The left-wing leader of the UK Labour Party has set out a pair of proposed reguations for British limited liability corporations that will challenge their ability to sponge off the tax-payer and enrich themselves and their shareholders in so doing.
Limited liability corporations are creatures of government, a bargain in which the state agrees to immunize the company's owners from the company's debts — regardless of its wrongdoing — in exchange for the company's adherence to various regulations.
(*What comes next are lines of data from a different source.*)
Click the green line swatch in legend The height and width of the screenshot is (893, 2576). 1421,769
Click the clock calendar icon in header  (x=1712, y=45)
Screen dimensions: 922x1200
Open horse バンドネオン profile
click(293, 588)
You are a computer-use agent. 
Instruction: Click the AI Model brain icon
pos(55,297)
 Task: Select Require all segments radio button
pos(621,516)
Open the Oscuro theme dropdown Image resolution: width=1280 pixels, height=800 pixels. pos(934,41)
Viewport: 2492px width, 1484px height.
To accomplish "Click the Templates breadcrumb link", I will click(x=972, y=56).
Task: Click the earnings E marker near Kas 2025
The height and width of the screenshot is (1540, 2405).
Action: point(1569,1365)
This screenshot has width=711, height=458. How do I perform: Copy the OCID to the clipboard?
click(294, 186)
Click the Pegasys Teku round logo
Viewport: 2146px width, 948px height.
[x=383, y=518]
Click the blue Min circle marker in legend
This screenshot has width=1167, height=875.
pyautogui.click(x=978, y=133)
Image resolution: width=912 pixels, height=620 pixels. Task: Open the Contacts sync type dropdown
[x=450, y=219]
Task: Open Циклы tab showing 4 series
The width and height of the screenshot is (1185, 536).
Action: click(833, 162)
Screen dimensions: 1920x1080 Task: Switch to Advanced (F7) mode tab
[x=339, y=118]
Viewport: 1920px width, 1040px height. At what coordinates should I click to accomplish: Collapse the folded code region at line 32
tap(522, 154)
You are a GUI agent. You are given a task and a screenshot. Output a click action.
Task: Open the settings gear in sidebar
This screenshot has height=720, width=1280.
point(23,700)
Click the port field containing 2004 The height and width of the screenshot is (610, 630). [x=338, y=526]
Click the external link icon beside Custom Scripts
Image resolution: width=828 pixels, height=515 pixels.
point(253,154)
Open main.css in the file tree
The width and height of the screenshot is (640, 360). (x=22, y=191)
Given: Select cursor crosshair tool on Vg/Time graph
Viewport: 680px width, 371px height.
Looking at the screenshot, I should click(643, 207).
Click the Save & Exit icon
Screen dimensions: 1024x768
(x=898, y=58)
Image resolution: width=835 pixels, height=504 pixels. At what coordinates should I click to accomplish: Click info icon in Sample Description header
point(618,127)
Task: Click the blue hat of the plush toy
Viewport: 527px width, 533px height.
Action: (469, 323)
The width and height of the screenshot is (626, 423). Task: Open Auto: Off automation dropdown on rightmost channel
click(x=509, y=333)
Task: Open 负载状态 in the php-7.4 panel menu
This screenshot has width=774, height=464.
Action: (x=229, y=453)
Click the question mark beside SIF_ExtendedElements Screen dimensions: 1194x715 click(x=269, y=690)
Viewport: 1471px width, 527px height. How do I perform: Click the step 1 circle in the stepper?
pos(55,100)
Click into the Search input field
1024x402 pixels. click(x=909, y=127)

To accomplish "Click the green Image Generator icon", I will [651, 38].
Corbyn's new policies challenge that in two modest, but important ways. First, any company that didn't pay its employees a living wage would be prohibited from dispersing payments to its shareholders in the form of dividends. A company that relies on a workforce that isn't paid enough to live on is effectively relying on a state subsidy, because those employees will inevitably end up bridging their economic gap through welfare programs of some kind (Walmart is a poster child for this practice, as is McDonald's — whose HR department offers advice to employees on how to sign on for benefits to keep from starving while working in its restaurants).
Corbyn's no-dividends policy effectively bans companies from declaring a profit that is attained through a direct public subsidy to its workforce. If you can't afford to pay your workers enough to live on, you can't afford to pay dividends.
In addition, Corbyn has proposed a cap on the multiple between a limited liability company's highest-paid, and average-paid employees. The UK has the second-most unequal economy in the G7 (after the USA). In 1998, the gap between the CEO's pay and the average wage in the FTSE 100 was 47:1; today it is 150:1.
Companies would not have to obey these regulations, of course, if they opted not to form as limited liability firms. Their owners could simply assume all the risk for their commercial activity, without the public subsidy of limited liability, and run their companies as they please. But under Corbyn's proposal, companies that wanted the state to give them the privilege of limited liability would bear the responsibility of paying living wages and helping to fight income inequality.
“Another proposal would be to bar or restrict companies from distributing dividends until they pay all their workers the living wage. Only profitable employers will be paying dividends, if they depend on cheap labour for those profits then I think there is a question over whether that is a business model to which we should be turning a blind eye.”